▸ MATERIAL PROVIDED:
====================

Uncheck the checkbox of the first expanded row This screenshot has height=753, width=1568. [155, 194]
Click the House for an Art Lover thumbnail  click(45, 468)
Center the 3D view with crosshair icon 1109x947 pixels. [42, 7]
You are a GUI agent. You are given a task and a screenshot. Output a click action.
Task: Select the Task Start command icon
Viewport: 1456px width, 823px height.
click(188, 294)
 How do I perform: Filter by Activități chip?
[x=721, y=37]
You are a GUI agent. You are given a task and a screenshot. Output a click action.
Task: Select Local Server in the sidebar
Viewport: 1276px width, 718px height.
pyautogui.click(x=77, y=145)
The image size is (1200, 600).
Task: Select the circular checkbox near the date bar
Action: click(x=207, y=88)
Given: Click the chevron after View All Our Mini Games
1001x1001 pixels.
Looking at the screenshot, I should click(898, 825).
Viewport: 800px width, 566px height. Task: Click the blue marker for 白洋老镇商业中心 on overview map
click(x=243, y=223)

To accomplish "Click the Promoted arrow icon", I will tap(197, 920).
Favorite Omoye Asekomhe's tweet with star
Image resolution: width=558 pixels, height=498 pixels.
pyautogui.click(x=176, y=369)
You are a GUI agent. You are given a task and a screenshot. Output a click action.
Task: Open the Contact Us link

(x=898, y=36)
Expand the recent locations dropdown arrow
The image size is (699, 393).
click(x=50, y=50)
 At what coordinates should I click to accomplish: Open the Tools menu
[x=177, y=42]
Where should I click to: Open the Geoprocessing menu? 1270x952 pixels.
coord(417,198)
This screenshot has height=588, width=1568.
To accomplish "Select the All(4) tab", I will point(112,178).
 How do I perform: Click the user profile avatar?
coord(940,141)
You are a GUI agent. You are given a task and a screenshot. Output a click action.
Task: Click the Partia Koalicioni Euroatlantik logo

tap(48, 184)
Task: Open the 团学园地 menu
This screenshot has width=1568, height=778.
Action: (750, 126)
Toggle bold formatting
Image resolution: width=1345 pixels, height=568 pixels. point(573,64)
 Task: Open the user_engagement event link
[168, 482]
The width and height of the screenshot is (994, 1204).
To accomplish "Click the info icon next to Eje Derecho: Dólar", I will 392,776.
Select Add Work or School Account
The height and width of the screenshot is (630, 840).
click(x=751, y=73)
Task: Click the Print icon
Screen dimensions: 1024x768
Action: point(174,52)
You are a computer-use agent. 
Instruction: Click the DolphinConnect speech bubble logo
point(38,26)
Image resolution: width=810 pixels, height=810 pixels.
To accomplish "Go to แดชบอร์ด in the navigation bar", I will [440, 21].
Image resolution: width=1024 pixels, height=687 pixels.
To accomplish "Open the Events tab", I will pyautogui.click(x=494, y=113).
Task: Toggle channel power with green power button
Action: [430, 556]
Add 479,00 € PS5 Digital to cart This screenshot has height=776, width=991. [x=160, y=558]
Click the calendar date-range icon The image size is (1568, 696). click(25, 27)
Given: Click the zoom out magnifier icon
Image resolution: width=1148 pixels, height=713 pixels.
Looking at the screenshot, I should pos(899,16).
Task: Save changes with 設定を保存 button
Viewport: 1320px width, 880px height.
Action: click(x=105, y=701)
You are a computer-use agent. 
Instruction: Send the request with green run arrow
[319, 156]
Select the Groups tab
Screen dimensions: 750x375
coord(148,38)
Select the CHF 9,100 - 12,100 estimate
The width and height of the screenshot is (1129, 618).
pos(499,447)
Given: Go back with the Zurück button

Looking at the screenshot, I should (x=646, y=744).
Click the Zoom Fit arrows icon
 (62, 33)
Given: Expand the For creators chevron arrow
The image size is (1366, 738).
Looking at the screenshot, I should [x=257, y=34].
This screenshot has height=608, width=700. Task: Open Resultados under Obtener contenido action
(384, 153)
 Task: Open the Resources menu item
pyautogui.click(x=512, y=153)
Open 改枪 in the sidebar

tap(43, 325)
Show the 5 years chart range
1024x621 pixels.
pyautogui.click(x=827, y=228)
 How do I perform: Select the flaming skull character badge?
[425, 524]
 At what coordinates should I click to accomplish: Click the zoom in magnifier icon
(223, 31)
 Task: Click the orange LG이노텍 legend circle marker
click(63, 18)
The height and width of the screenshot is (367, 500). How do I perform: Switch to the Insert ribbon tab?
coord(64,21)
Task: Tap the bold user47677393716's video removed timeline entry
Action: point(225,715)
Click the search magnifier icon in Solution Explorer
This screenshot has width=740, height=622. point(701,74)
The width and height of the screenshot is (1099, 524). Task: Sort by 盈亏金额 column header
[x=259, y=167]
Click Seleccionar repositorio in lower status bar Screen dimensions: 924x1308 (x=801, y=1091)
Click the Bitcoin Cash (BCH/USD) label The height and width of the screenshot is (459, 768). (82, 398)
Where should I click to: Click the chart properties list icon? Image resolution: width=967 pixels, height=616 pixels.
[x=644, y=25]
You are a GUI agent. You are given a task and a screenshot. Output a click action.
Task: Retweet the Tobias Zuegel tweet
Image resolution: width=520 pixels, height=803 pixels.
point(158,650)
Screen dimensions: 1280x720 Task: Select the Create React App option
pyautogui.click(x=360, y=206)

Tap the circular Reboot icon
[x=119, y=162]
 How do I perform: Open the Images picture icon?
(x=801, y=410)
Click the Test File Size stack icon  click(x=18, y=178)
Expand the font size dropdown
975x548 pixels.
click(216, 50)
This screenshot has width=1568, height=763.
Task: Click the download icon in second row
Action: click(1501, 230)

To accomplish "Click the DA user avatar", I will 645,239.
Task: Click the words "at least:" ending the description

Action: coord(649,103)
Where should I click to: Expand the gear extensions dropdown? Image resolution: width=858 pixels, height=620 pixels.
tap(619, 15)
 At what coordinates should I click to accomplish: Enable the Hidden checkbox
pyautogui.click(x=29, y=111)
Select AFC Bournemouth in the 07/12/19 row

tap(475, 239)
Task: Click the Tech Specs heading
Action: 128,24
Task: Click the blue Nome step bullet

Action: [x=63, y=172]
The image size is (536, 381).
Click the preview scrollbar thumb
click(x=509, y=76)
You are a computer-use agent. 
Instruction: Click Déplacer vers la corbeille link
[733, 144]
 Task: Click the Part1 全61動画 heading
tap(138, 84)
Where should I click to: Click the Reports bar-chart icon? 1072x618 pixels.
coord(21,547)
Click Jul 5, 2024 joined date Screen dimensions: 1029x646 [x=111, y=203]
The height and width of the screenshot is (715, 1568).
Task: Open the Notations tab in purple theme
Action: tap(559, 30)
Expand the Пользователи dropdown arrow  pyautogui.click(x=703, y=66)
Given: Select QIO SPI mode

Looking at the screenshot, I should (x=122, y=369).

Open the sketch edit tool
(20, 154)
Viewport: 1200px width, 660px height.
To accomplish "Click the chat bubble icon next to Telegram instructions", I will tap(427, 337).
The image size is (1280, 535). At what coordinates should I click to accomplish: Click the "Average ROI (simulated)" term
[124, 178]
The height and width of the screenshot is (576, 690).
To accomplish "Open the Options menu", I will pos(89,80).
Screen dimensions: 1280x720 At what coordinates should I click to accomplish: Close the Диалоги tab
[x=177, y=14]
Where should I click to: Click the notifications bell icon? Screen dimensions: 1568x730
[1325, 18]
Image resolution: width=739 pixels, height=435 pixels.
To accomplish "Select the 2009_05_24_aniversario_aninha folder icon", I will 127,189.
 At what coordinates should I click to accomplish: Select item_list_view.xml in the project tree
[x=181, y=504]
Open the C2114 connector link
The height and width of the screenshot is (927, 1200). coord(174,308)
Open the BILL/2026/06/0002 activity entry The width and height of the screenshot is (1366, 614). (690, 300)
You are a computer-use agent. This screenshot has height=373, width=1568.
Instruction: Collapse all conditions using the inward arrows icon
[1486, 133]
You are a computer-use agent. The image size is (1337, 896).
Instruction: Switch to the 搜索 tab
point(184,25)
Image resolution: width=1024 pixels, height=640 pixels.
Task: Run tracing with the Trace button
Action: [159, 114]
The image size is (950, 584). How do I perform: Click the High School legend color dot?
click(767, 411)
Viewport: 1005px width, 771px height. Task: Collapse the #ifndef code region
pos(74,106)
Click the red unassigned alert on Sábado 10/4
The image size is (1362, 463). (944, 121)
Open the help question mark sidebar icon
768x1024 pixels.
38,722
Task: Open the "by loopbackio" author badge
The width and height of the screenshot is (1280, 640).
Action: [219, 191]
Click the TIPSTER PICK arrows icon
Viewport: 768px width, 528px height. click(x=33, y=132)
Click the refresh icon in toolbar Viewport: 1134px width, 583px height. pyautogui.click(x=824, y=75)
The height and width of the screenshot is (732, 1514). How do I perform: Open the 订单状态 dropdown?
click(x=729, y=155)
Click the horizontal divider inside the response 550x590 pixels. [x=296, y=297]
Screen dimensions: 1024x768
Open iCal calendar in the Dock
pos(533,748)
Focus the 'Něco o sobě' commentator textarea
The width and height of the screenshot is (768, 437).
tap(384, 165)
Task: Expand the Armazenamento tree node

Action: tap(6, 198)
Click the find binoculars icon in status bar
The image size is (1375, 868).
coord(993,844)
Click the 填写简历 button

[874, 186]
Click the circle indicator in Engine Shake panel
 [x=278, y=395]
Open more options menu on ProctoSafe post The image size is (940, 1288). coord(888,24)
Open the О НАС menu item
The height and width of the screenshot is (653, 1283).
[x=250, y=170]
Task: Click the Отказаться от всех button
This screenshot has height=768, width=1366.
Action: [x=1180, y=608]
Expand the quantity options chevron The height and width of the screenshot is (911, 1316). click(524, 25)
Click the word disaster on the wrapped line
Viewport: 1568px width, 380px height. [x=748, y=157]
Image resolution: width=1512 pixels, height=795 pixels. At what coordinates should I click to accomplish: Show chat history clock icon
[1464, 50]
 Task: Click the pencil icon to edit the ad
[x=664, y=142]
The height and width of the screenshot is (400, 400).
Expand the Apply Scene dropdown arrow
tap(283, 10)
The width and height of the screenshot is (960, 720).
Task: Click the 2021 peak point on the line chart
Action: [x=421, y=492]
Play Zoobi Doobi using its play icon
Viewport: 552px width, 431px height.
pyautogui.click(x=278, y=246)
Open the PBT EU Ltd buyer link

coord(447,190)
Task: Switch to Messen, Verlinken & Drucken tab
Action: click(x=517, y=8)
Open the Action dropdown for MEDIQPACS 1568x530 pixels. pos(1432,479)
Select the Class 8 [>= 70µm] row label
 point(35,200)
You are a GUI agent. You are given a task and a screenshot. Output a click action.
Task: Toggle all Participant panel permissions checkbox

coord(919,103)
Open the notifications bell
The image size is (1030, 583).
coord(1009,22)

====================

▸ WHAT TO PRODUCE: Return a word-for-word copy of the lines above from the one holding "How do I perform: Click the user" through the one holding "Task: Open the 团学园地 menu", with both of them included and nothing besides.

▸ TASK RESULT:
 How do I perform: Click the user profile avatar?
coord(940,141)
You are a GUI agent. You are given a task and a screenshot. Output a click action.
Task: Click the Partia Koalicioni Euroatlantik logo

tap(48, 184)
Task: Open the 团学园地 menu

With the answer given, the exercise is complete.